For each line below, check for "computer"; give only the total of lines where it occurs.

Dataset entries
═══

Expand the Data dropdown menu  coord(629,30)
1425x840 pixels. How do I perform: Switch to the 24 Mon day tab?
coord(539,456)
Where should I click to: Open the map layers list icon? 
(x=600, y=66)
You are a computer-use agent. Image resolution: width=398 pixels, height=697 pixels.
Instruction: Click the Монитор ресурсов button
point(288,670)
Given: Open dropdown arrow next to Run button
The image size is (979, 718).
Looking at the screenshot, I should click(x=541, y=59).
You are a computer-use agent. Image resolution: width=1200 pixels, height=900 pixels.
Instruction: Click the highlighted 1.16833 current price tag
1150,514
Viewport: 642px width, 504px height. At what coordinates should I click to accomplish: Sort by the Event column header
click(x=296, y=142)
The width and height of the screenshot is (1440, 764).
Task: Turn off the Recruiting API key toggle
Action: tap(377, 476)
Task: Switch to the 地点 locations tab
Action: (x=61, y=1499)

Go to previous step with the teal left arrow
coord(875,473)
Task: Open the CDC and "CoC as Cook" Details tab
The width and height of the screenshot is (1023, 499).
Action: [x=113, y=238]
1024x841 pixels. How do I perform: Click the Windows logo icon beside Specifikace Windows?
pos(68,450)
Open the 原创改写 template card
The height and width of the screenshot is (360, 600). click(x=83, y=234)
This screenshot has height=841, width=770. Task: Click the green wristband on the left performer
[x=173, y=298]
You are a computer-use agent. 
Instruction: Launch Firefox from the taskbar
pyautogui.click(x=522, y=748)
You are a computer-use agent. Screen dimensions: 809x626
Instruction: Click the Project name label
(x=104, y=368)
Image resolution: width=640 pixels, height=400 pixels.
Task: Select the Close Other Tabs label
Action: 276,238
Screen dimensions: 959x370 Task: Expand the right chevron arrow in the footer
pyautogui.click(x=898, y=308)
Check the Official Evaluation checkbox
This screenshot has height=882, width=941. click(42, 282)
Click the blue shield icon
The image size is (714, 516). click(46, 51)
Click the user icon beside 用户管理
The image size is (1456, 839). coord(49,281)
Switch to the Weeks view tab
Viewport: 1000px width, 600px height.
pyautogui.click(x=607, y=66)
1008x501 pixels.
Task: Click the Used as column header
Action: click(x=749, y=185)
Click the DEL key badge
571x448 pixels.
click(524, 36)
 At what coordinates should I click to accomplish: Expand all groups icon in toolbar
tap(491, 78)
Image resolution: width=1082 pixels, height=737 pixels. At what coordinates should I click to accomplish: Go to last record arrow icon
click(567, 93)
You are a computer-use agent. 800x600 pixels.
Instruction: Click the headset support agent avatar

═══

→ ANSWER AREA:
5